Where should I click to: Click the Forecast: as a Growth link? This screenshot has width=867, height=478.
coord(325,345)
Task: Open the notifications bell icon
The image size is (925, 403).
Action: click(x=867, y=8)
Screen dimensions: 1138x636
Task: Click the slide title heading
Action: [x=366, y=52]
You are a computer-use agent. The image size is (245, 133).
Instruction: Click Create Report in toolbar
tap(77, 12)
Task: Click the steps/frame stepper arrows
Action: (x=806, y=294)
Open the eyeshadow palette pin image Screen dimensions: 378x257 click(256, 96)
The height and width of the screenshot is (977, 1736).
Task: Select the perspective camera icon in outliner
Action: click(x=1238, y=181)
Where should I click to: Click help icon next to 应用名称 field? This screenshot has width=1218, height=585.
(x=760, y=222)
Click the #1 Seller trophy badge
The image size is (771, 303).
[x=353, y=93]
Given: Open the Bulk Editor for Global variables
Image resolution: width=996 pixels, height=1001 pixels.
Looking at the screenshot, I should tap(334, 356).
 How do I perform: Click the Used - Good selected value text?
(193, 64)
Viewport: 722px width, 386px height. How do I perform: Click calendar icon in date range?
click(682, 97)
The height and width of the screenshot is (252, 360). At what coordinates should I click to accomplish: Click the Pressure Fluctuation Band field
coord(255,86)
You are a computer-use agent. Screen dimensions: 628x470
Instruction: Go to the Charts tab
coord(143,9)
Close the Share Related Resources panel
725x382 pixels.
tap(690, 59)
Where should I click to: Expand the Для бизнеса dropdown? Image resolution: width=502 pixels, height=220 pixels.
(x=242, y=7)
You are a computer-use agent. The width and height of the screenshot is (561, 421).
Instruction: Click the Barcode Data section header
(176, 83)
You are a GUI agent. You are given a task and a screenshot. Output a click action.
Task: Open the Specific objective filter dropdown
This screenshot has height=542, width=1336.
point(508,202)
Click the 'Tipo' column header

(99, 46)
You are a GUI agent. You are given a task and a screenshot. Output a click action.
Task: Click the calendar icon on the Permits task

::::

◆ **Your assignment**:
Retype the material exactly.

◆ **Reply**:
Where should I click to: Click the Forecast: as a Growth link? This screenshot has width=867, height=478.
coord(325,345)
Task: Open the notifications bell icon
The image size is (925, 403).
Action: click(x=867, y=8)
Screen dimensions: 1138x636
Task: Click the slide title heading
Action: [x=366, y=52]
You are a computer-use agent. The image size is (245, 133).
Instruction: Click Create Report in toolbar
tap(77, 12)
Task: Click the steps/frame stepper arrows
Action: (x=806, y=294)
Open the eyeshadow palette pin image Screen dimensions: 378x257 click(256, 96)
The height and width of the screenshot is (977, 1736).
Task: Select the perspective camera icon in outliner
Action: click(x=1238, y=181)
Where should I click to: Click help icon next to 应用名称 field? This screenshot has width=1218, height=585.
(x=760, y=222)
Click the #1 Seller trophy badge
The image size is (771, 303).
[x=353, y=93]
Given: Open the Bulk Editor for Global variables
Image resolution: width=996 pixels, height=1001 pixels.
Looking at the screenshot, I should tap(334, 356).
 How do I perform: Click the Used - Good selected value text?
(193, 64)
Viewport: 722px width, 386px height. How do I perform: Click calendar icon in date range?
click(682, 97)
The height and width of the screenshot is (252, 360). At what coordinates should I click to accomplish: Click the Pressure Fluctuation Band field
coord(255,86)
You are a computer-use agent. Screen dimensions: 628x470
Instruction: Go to the Charts tab
coord(143,9)
Close the Share Related Resources panel
725x382 pixels.
tap(690, 59)
Where should I click to: Expand the Для бизнеса dropdown? Image resolution: width=502 pixels, height=220 pixels.
(x=242, y=7)
You are a computer-use agent. The width and height of the screenshot is (561, 421).
Instruction: Click the Barcode Data section header
(176, 83)
You are a GUI agent. You are given a task and a screenshot. Output a click action.
Task: Open the Specific objective filter dropdown
This screenshot has height=542, width=1336.
point(508,202)
Click the 'Tipo' column header

(99, 46)
You are a GUI agent. You are given a task and a screenshot. Output a click action.
Task: Click the calendar icon on the Permits task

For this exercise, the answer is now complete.